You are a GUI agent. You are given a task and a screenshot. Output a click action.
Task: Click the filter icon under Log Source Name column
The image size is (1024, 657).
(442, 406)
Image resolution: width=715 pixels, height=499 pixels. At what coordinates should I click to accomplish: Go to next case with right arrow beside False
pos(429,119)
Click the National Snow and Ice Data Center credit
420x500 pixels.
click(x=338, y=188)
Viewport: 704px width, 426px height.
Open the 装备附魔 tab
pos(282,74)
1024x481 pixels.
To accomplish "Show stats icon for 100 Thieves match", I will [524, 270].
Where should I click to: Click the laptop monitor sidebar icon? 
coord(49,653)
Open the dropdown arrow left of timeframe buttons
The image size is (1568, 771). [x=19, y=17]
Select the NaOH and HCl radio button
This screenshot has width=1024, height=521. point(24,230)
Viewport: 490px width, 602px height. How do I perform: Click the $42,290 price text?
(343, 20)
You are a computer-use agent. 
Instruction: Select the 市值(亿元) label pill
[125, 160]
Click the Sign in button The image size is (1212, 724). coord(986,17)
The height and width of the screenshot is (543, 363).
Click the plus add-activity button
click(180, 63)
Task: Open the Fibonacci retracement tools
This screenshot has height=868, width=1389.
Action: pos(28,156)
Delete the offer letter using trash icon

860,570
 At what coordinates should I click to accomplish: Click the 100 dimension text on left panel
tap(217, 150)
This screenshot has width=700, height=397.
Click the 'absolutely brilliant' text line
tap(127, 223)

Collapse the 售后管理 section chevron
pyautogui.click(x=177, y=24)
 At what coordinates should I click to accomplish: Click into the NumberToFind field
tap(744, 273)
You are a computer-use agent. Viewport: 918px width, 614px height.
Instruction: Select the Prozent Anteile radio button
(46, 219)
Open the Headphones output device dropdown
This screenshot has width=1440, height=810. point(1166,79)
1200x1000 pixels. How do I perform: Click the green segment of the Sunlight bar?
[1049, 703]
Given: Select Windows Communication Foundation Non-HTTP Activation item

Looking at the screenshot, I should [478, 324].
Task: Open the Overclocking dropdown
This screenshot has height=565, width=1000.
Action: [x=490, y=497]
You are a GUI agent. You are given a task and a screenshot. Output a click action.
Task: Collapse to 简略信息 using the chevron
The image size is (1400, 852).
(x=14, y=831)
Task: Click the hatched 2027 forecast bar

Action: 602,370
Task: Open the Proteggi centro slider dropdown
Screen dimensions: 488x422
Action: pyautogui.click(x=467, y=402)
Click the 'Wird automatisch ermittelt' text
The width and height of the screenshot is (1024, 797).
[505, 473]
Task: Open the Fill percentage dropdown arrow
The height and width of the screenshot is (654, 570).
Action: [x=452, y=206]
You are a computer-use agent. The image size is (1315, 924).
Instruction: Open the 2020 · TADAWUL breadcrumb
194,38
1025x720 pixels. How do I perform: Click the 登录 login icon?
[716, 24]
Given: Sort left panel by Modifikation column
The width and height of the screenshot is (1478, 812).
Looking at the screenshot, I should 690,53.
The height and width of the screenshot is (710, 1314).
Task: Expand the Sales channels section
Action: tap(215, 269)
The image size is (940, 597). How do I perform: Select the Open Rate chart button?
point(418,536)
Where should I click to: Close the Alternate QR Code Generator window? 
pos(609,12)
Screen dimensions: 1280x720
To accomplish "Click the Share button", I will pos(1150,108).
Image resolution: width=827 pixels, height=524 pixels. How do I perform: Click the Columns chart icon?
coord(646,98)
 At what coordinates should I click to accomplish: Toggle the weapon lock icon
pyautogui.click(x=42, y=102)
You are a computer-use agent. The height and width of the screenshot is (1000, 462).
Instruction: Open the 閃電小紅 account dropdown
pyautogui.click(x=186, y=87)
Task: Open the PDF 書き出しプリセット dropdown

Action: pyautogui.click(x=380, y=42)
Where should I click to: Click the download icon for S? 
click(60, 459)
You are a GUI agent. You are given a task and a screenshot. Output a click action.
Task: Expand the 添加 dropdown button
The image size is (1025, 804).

###

_Action item:_
Gather from the records above every line containing the string "computer".

_Answer space:_
You are a computer-use agent. 
You are a computer-use agent. Viewport: 918px width, 614px height.
You are a computer-use agent. The image size is (1315, 924).
You are a computer-use agent. The height and width of the screenshot is (1000, 462).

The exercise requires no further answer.